Co więcej, smartfon w tym trybie działa niezależnie – można dzwonić, pisać SMS, a na monitorze kontynuować pracę lub przeglądanie stron internetowych.
3. Kalendarz w aplikacji
Powiecie banał! To najprostszy, najbanalniejszy, ale i niezwykle wygodny sposób zarządzania czasem. Możemy w nim utworzyć kilka różnych kalendarzy: prywatny, służbowy, indywidualny lub współdzielony z innymi osobami, oznaczać je kolorystycznie, ustawiać przypomnienia.

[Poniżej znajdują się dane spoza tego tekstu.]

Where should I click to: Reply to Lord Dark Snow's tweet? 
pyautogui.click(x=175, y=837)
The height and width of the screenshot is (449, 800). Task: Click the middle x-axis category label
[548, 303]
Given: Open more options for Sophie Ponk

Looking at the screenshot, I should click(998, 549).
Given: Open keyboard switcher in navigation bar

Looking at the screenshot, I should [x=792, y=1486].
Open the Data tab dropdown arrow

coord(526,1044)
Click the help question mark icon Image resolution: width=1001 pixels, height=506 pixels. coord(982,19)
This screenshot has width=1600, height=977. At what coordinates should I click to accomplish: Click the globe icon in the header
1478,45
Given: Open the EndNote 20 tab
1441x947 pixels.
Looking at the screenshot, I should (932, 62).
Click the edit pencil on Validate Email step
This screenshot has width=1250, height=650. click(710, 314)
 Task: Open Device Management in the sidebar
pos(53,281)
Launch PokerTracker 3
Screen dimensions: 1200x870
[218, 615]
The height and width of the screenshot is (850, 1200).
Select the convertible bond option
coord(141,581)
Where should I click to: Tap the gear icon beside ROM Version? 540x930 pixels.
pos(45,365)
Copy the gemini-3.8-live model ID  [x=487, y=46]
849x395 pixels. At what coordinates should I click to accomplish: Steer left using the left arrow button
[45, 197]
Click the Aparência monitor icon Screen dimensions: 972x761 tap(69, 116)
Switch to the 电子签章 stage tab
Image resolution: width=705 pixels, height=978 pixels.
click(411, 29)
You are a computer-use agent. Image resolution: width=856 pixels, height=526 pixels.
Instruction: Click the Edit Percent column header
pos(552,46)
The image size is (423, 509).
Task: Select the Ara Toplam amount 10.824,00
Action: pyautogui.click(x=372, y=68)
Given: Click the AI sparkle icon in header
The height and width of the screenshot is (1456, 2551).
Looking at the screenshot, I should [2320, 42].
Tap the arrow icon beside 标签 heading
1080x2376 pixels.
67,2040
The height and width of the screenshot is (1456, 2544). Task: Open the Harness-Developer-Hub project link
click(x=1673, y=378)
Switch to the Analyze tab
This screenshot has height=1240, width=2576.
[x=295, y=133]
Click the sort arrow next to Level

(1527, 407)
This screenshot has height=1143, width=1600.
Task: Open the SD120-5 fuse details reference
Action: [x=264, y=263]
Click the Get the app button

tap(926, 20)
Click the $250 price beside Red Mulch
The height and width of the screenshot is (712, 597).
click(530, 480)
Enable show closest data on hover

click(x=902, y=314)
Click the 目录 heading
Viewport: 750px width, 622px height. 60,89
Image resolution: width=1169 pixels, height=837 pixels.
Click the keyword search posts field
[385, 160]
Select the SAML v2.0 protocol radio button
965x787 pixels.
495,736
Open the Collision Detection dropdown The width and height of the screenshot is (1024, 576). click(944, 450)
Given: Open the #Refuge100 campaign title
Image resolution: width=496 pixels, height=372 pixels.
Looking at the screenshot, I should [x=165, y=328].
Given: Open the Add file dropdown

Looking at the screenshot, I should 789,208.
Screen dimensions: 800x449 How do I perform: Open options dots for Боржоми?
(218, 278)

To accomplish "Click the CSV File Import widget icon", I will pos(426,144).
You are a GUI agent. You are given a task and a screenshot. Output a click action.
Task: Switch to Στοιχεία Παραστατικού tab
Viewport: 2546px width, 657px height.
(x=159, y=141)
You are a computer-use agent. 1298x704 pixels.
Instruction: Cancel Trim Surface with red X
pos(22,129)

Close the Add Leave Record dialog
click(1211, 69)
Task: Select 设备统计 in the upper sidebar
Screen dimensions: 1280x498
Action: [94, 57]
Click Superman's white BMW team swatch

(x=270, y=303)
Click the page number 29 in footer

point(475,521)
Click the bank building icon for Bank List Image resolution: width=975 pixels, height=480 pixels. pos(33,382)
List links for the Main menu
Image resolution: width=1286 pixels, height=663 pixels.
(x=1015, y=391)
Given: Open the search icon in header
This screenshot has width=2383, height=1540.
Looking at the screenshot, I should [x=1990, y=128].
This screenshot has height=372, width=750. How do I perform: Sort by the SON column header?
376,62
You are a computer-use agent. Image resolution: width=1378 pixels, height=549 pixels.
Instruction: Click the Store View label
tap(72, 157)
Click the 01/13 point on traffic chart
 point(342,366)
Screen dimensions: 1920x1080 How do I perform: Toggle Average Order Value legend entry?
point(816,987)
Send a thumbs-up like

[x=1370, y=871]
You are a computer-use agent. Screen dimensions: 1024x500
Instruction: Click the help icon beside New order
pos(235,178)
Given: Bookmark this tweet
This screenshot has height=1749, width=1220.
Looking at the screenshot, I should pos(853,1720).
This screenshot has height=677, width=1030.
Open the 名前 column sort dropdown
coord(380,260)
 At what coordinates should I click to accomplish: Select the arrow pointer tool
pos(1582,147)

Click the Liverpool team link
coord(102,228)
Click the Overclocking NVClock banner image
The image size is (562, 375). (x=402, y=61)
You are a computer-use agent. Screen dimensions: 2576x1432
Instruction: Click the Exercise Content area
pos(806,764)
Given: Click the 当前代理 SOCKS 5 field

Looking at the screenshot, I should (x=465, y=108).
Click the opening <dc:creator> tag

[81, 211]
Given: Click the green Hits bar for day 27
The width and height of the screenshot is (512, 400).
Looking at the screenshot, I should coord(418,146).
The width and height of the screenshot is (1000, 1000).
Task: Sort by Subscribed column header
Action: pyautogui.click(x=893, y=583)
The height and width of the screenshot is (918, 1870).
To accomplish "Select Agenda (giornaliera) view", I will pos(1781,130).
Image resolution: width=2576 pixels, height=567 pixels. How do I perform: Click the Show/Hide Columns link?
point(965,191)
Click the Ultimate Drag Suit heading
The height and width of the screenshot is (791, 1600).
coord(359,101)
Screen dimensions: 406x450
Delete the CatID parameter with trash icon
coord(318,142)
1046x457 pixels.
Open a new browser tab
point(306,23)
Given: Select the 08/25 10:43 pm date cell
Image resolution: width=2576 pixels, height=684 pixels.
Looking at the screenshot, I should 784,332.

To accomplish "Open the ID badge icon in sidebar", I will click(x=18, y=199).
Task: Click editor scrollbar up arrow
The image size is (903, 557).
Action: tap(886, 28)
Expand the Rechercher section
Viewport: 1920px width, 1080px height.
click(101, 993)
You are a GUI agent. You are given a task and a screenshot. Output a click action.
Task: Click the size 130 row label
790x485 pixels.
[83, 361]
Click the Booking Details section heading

A gdy pracuje się zespołowo, to pomoże nie tylko przypominajka o własnych planach, ale i informator o tym, co reszta zespołu ma na tapecie. Jesteś w drodze, ale autobus właśnie odjechał? Korzystając z nowej opcji „Spóźnię się” szybko poinformujesz wszystkich uczestników spotkania o poślizgu czasowym.
4. Flipboard
To mega pomoc dla osób, które muszą być na bieżąco z wiadomościami. Apka porządkuje newsy według wybranych kategorii. Wyświetla to, co nas interesuje, a jeśli nie mamy w danym momencie czasu na przeczytanie danego artykułu, można go zapisać, dzięki temu żaden artykuł nam nie umknie. Niestety wciąż nie działa dla polskich serwisów, ale za to te anglojęzyczne ma świetnie opanowane.
5. TED
Każdy szuka czasem inspiracji – nie mówię tylko w kontekście majsterkowania. A jeśli się uczyć, to od najlepszych. Dlatego warto zajrzeć do aplikacji TED. Znajdziecie tam pliki audio i wideo z prezentacji fascynujących ludzi: muzyków, technologicznych geeków czy biznesowych guru. Dostępnych jest ponad 1700 wystąpień, a co tydzień dodawane są nowe. I fajnie, że apka działa także w trybie Continuum – oglądając prezentację na telewizorze jednocześnie możemy odpowiadać na maile.
6. OneNote
Każdy dziennikarz przynajmniej raz w życiu przeżył dwie sytuacje: nie nagrał mu się na dyktafon wywiad i skasował pisany mozolnie tekst. A gdy już to się zdarzyło, to możecie się tylko domyślać, jak bardzo nieliteracki język słychać wokół.
I dlatego dziennikarze tak uwielbiają edytory tekstu, które automatycznie i na bieżąco go zapisują. Taki automatyczny zapis oferuje np. OneNote. I co więcej, daje możliwość udostępniania zawartości innym użytkownikom i pozwala na wspólną edycję.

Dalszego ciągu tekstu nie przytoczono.